# Explore Dataset
## IQ2 Debates
*Marianne Aubin Le Quere and Lucas Van Bramer*

We are seeking to explore the basic tenets of our dataset. We will later be exploring complexity of language, so we will focus on something that comes quite close to this: word and sentence length.

## 1. Get averages
First, we want to gather some basic average facts:
  * What is the average word length in a debate?
  * What is the average sentence length in a debate?
  * What is the average utterance length in a debate?
  * What is the variability of word, sentence, or utterance length depending on the segment of a debate?
  * What is the variability of word, sentence, or utterance length depending on the speaker type of an utterance?

In [150]:
# import required modules and set up environment
import json
import os
import re

# replace file path below with your own local convokit
os.chdir('/Users/marianneaubin/Documents/Classes/CS6742/Cornell-Conversational-Analysis-Toolkit')
import convokit

In [151]:
# open created IQ2 corpus
corpus = convokit.Corpus(filename='datasets/iq2_corpus/iq2_corpus')

In [152]:
# print basic info about the corpus
corpus.print_summary_stats()

Number of Users: 471
Number of Utterances: 26562
Number of Conversations: 108


In [153]:
import re

# for each utterance, calculate how many words and sentences are in the utterance.
utter_ids = corpus.get_utterance_ids()
word_counts = []
sentence_counts = []
num_sentences = 0
for utt_id in utter_ids:
    utt = corpus.get_utterance(utt_id)
    
    #we simply use spaces to delineate words
    words = utt.text.split()
    word_count = len(words)
    word_counts.append(word_count)
    
    #we use regex to separate sentences
    sentences = re.split(r'[.!?]+', utt.text)
    sentences = list(filter(None, sentences))
    for sentence in sentences:
        words_in_sentence = sentence.split()
        words_in_sentence_count = len(words_in_sentence)
        sentence_counts.append(words_in_sentence_count)
        num_sentences = num_sentences + 1;
        
# get average word count per utterance
word_len_sum = sum(word_counts)
utt_num = len(list(corpus.iter_utterances()))
avg_word_len = word_len_sum/utt_num
print("average number of words per utterance is " + str(round(avg_word_len,2)))

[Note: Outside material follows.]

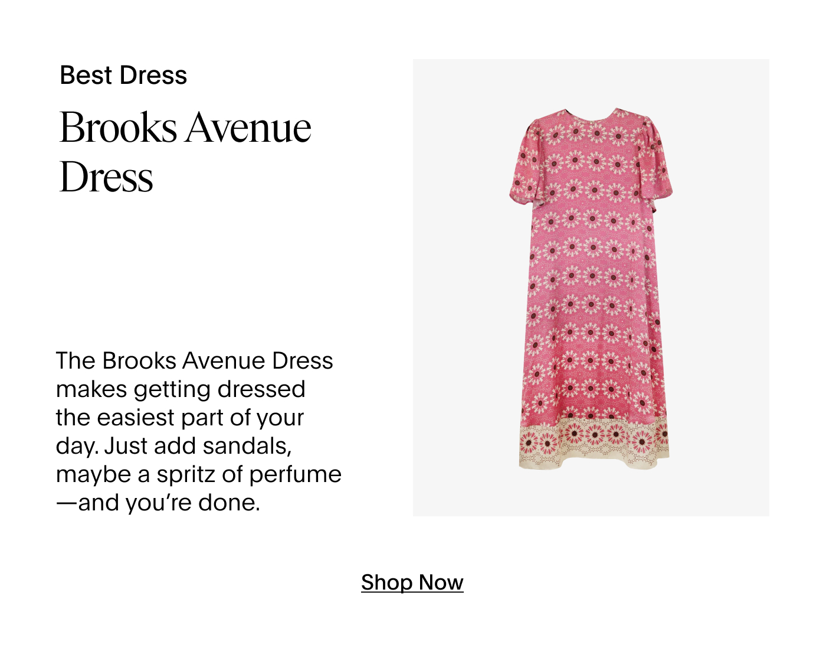Click the Shop Now link
Screen dimensions: 826x651
[412, 582]
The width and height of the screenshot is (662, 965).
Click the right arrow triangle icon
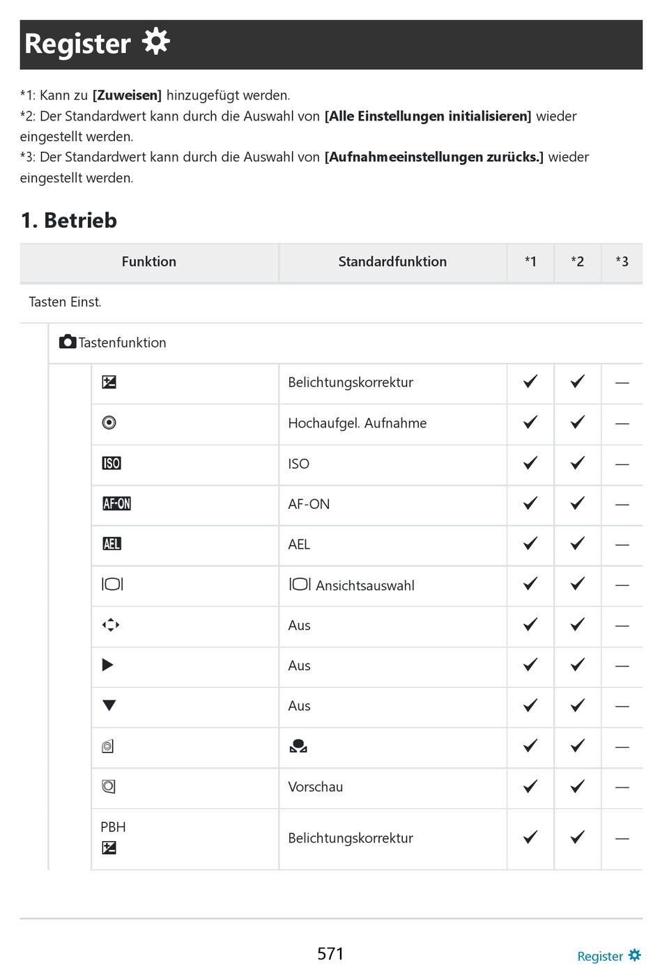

# get average word count per sentence
word_sent_len_sum = sum(sentence_counts)
avg_sentence_len = word_sent_len_sum/num_sentences
print("average number of words per sentence is " + str(round(avg_sentence_len, 2)))

average number of words per utterance is 71.18
average number of words per sentence is 14.61


In [154]:
# function get_averages
# this function will count the averages of a number of words for a specific scenario
#    inputs: list of utterances, instance of corpus
#    outputs: average number of words per utterance, average number of words per sentence

def get_averages(utt_list, corp): 
    word_counts = []
    sentence_counts = []
    num_sentences = 0
    for utt_id in utt_list:
        utt = corp.get_utterance(utt_id)
    
        #we simply use spaces to delineate words
        words = utt.text.split()
        word_count = len(words)
        word_counts.append(word_count)
        
        #we use regex to separate sentences
        sentences = re.split(r'[.!?]+', utt.text)
        sentences = list(filter(None, sentences))
        for sentence in sentences:
            words_in_sentence = sentence.split()
            words_in_sentence_count = len(words_in_sentence)
            sentence_counts.append(words_in_sentence_count)
            num_sentences = num_sentences + 1;
        
    # get average word count per utterance
    word_len_sum = sum(word_counts)
    utt_num = len(list(corp.iter_utterances()))
    avg_word_len = word_len_sum/utt_num
    print("average number of words per utterance is " + str(round(avg_word_len,2)))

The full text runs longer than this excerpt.